CS360 Lab 8: Transformers

Due: Thursday, April 18 at 11:59pm

Overview

The goals of this week’s lab:

Introduction to machine learning for text-based analysis
Using a recurrent neural network (RNN) for text generation
Comparing the results to a transformer-based network
Extending your code to a text dataset of your choice

Note that there is a check in for this lab. By Tuesday April 16 you should be finished with the RNN and the transformer tutorial.

Introduction

To get started, accept the github repo for this lab assignment. Partners are recommended for this lab but not required.

You will have or create the following files:

run_rnn.py - for the recurrent neural network
run_transformer.py - for the transformer neural network
util.py - for data preprocessing
README.md - for analysis questions and results

Unfortunately, for this lab we’ll need to use a more recent version of python and tensorflow. In your .bashrc file, comment out the lines for python3.7.7 and add the lines below for python3.10.10 (log out and log back in for the change to take affect).

export PATH=/packages/python3.10.10/bin:$PATH
export LD_LIBRARY_PATH=/packages/python3.10.10/lib:/usr/local/TensorRT-7.2.3.4/targets/x86_64-linux-gnu/lib/:/usr/local/cuda-11.1/targets/x86_64-linux/lib

Part 1: Data Pre-processing

We will start by using a text file that contains all the works of Shakespeare:

/homes/smathieson/Public/cs360/shakespeare/input.txt

The following steps will help you prepare the data for input into either the RNN model or the transformer model. Put these in util.py.

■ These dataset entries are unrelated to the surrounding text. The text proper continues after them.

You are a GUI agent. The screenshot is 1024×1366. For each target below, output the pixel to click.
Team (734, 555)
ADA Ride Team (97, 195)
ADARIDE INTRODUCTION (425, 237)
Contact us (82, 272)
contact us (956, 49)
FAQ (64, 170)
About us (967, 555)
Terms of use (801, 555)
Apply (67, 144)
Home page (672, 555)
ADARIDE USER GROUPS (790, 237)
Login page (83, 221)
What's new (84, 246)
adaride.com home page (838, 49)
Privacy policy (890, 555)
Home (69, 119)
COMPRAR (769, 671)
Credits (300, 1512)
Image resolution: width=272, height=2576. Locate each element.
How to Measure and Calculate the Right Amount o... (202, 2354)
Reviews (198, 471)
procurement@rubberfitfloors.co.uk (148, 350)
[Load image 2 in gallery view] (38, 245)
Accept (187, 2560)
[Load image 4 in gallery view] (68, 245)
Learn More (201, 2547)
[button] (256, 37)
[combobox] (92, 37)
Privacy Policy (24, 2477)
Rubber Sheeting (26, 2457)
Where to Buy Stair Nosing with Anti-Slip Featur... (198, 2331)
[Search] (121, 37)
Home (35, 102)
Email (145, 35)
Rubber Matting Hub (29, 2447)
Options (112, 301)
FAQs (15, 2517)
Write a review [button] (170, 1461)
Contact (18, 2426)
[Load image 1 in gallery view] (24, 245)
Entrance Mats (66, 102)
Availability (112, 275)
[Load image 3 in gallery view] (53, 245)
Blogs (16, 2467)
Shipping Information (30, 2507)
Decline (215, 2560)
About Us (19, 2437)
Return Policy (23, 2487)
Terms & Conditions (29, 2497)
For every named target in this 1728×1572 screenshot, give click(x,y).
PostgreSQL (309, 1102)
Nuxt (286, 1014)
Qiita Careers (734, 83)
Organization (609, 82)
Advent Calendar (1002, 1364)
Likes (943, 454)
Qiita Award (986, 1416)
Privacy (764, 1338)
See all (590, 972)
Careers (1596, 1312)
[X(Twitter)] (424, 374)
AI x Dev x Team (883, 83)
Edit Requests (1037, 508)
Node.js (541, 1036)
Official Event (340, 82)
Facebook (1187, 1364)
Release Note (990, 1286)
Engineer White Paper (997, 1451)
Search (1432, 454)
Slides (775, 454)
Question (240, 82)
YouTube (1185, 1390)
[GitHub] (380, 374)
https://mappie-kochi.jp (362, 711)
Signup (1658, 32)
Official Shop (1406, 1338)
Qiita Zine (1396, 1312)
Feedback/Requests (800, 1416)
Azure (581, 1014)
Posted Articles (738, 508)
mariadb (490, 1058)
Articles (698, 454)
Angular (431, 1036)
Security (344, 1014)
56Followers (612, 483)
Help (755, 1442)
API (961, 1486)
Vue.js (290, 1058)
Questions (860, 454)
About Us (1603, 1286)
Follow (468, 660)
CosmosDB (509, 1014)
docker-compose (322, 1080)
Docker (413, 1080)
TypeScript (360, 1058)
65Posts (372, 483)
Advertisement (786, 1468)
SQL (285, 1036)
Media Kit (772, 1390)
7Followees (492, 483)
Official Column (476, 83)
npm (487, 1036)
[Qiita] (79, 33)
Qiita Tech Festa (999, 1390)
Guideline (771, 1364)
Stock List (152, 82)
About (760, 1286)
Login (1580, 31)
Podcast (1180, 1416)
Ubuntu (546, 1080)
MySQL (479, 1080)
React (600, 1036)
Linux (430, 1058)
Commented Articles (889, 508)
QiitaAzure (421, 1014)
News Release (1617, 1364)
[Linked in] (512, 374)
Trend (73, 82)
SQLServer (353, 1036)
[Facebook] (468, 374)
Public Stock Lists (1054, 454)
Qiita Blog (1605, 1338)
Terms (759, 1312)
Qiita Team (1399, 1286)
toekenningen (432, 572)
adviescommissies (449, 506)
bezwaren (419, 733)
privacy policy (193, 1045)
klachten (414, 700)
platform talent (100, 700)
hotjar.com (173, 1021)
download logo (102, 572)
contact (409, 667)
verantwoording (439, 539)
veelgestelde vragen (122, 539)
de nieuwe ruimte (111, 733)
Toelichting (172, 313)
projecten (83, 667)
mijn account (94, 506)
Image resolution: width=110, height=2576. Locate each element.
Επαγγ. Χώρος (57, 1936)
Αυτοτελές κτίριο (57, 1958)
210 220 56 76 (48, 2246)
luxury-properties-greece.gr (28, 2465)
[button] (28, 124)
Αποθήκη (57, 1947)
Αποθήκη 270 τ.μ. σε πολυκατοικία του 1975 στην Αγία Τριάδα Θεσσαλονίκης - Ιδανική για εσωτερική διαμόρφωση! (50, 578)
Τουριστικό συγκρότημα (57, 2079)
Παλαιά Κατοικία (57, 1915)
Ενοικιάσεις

Read in the entire file into a single string (and convert to lowercase).
Create a set of all the characters in the file. Hint:

>>> data = "to be or not to be"
>>> set(data)
{'t', 'b', ' ', 'r', 'n', 'e', 'o'}

I recommend converting the set of characters to a list and then sorting. You should get 39 total - this is the vocab_size.

Create a mapping (i.e. dictionaries) between each character and an integer (encoding) and visa versa (decoding).
Encode the entire dataset. This should produce a list of integers that is of length 1,115,394.
Choose a window size and use the provided to_dataset function to create tensorflow batches with this window size (argument length).
Split data into train (first 80% of the data), validation (next 10% of the data), and testing (last 10% of the data). Shuffle the training data but not the validation or test data. This part you may want to do in rnn_gen.py.

Part 2: Recurrent Neural Network

Next we will create an RNN model using gated recurrent units (GRUs), in the file rnn_gen.py. A template for this is provided in the starter code, and your task is to fill in the TODOs and make sure the data is getting passed in correctly.

Here we will use the sequential model instead of our own custom models. See the Sequential documentation for more details. The model will consist of:

An embedding layer
A GRU layer to keep track of information along the sequence
A dense (fully connected) to transform the output into a probability distribution (one probability for each letter). Think about what activation function to use for this part.

We will then compile and fit the model, using training data and validation data (but not yet test data). Think about which loss function you should use, as well as which optimizer.

Train your model for 10 epochs on the GPU machines and report your accuracy on the test data (in terms of predicting the next letter correctly given the start of the test data). Finally, given some context (i.e. a prompt), call your model to produce new text (one letter at a time for at least 100 characters). You can choose the most likely character each time (it is optional to implement a temperature that would sample from the softmax distribution).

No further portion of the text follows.